This gallery has an impressive collection of altars and tombstones and also covers funerary rites in Roman times. Tombstones were erected outside the city, either in a cemetery or along major roads.
Funerals were important occasions to remember and honour the dead. The body being washed and laid out on a couch in their best clothes for eight days before the burial. The burial procession usually took place at night and was led by the dominus funeri followed by musicians and mourning women. A coin was often placed in the mouth of the dead to pay Charon the boatmen across the River Styx to the land of the dead.
If the body was to be cremated, it was put on a funeral pyre. The ashes were gathered and placed in funerary urns.

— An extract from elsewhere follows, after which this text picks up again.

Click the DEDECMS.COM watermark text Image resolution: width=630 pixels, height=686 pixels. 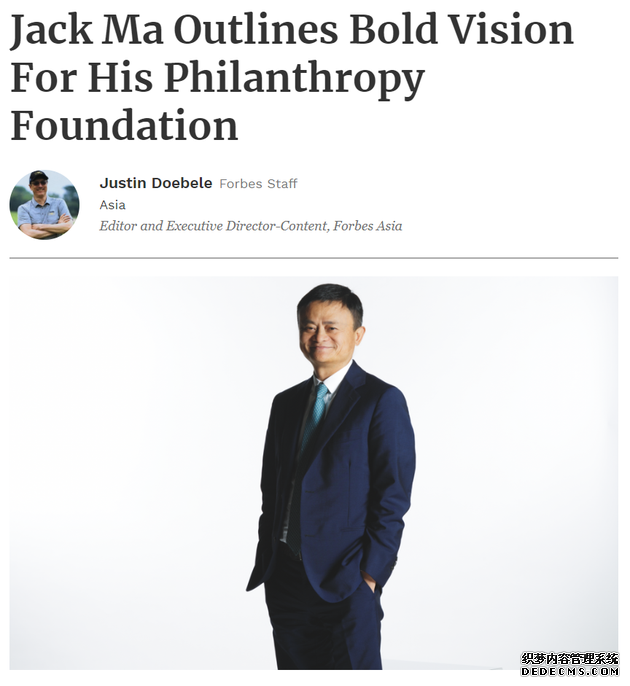pos(570,671)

Later, burial became more common, possibly in response to Christianity. Burials were always outside the city, either in large cemeteries or along the major roads. Many small lachrymatory vessels have been found. These may have contained scented oils and unguents used to anoint the body and placed in the grave afterwards.
Many of the stones were discovered during repair work to the walls in the late C19th and had been recycled as building stone when the walls were being repaired.
Tombstones would originally have been brightly painted. They included a carving of the person commemorated as well as a brief inscription. They offer a wonderful insight into the life of the dead. Many of the tombstones depict banqueting scenes with the deceased reclining on a couch and holding a small cup. They are intended to represent the loved one still enjoying the good things of life….
ALTARS
Romans worshipped many gods and Romans often had their own personal god and a small shrine in their villa. Larger altars were designed to display the wealth and piety of the person who had them made. Many of the altars were either a plea to grant a wish, thanksgiving for the wish being granted.
There is a small selection of altars in the gallery which were carved with a dedication to the god and either the request or thanks for its granting.